「このこけねこのキーフォルダーはおそろいでその時買ったんだよな。」
「そうだね。レンくんがまだ持ってたなんて意外だな。」
「そう?大事にしてたよ。もももまだ持ってたなんてうれしい。」

 はにかんで少し照れて言うレンくんに顔が赤くなってしまった。

「へ~。コイツのお陰で仲良くなったんだ。やっぱりレンクンはあの時の子だよね。」
「「え?」」

 智くんの発言にレンくんと私は声がハモった。

「ねえ、俺のこと覚えてない?一度会ったことあるよ。」
「……」

 レンくんが智くんの顔をじっと見る。

「一度二人でとも庵に来たでしょ?その時一緒に遊んだじゃん。」
「あ~!!思い出した!あのゲームの兄ちゃん!」
「あっ。そんなことあったね。」
「あの兄ちゃんが智さんだったんだ。…智さんだいぶ変わりましたね......」

 すっかり忘れてた。
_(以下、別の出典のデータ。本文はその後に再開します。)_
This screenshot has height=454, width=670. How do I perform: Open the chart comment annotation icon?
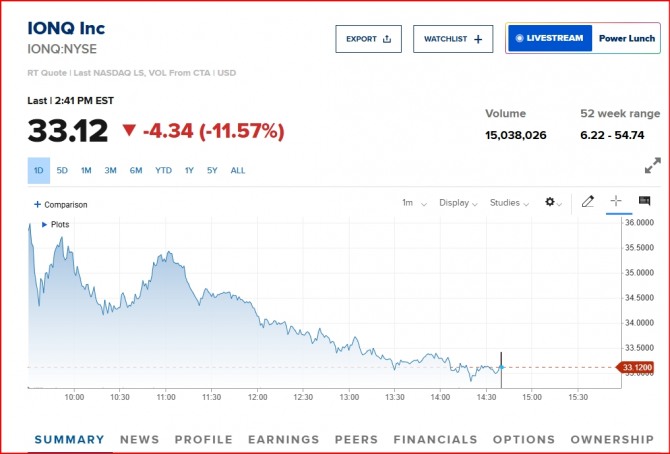644,202
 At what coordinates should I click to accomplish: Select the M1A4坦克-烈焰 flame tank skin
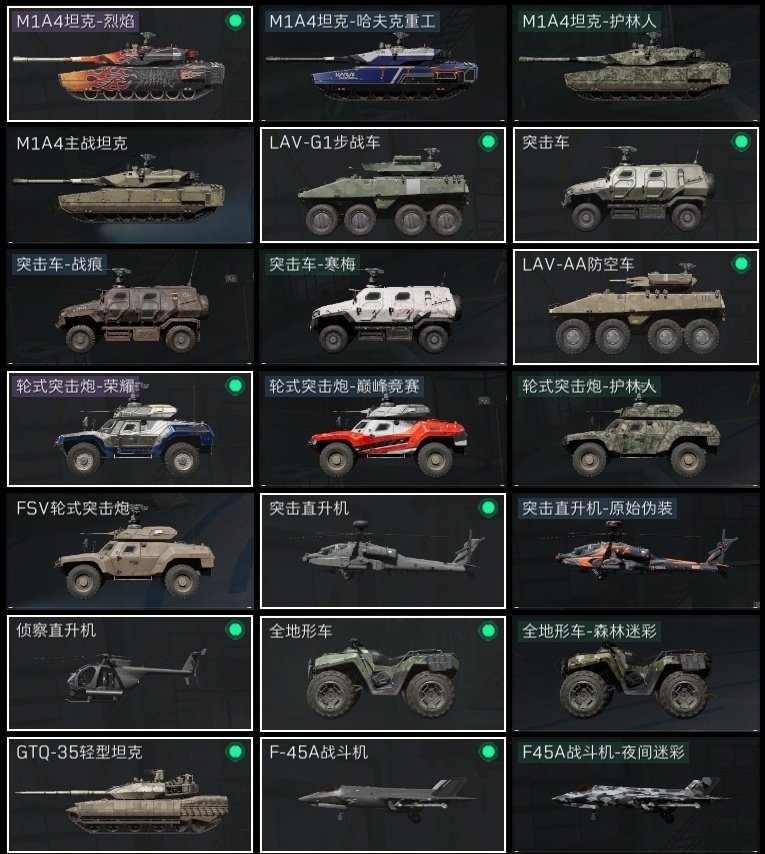click(x=130, y=64)
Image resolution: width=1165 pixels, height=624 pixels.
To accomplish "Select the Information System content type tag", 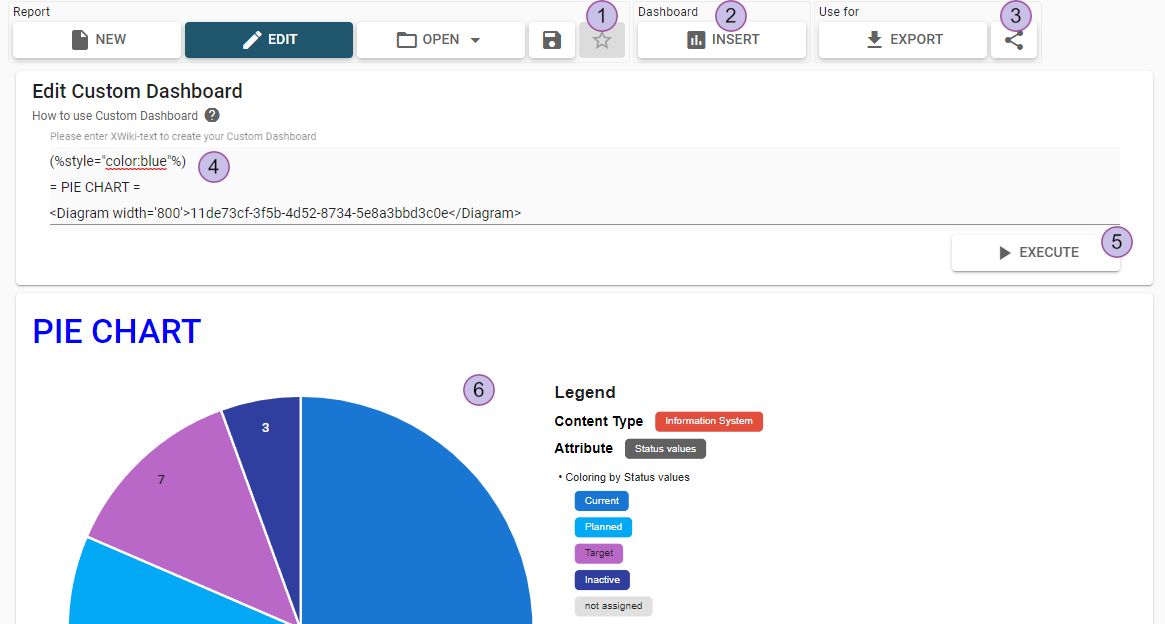I will pyautogui.click(x=708, y=421).
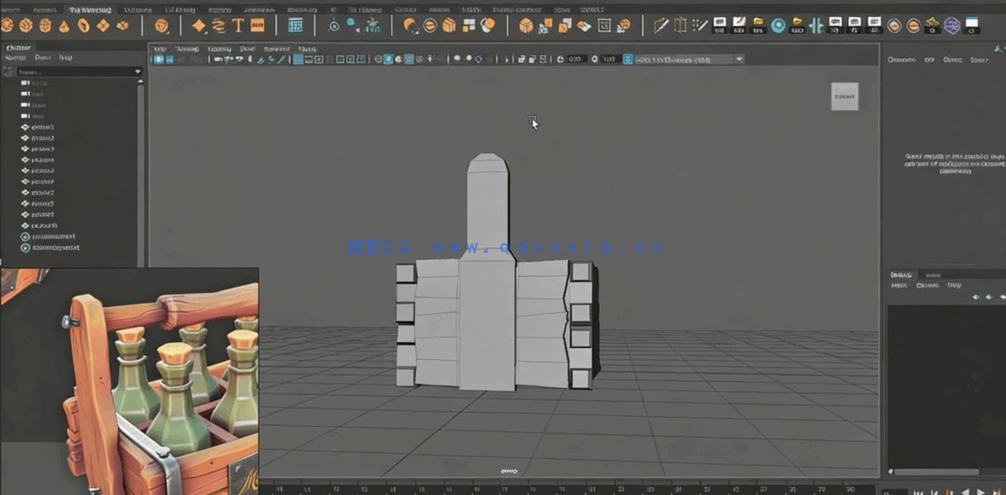Open the Outliner search filter dropdown arrow
The image size is (1006, 495).
point(138,72)

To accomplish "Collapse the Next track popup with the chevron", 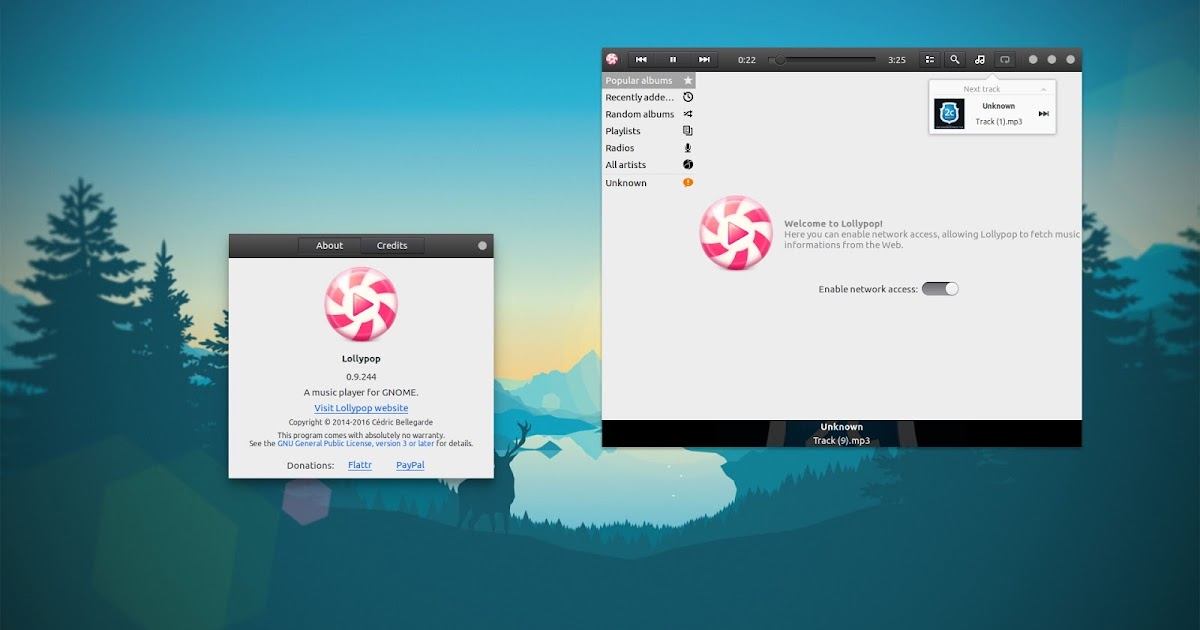I will [x=1046, y=88].
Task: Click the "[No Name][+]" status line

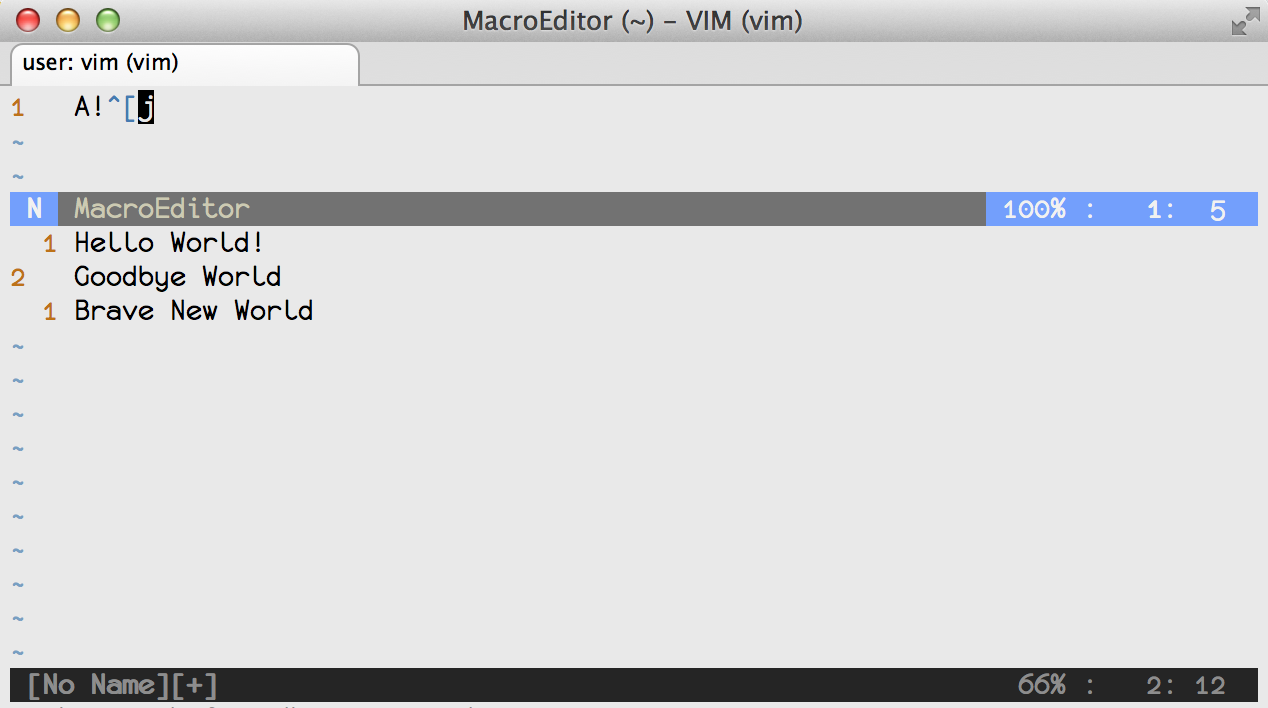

レンくんととも庵に行った時に初めて智くんと会ったんだった。今と雰囲気が違いすぎてすっかり忘れてた。あの頃の智くんは何と言うかすごくツンツンしてたよね。不機嫌オーラが満載だった。今はこんなに丸くなっちゃって。もう丸くなりすぎよ。

「ももがよくじいちゃんと行くっていうおいしい和菓子の店があるからって一緒に行ったんだ。へ~なつかしい。」
「あんな小さかった男の子がこんなに大きくなるなんてねぇ。兄ちゃん感動ですよ。」 
「俺、中学ですごく背伸びたんですよ。」
「あの後、ももちゃんはたまに来てくれてたけど、レンクン全然来てくれなかったからちょっとだけ気になってたんだよね。」
「……」

 うっ。一人気まずくなる。だって、その後、レンくんとは絶交状態になったんだもん。視線を感じちらりとレンくんを見ると、すごく切なそうに私を見ていた。あぅ。なに。そんな顔で見ないで。

 私はその空気に耐えられなくて残りのカルアミルクを飲み干した。

 でも、グラスを机に置いた瞬間、

「うっ」

 視界がいきなり白くなってめまいを感じ、意識を失ってしまった。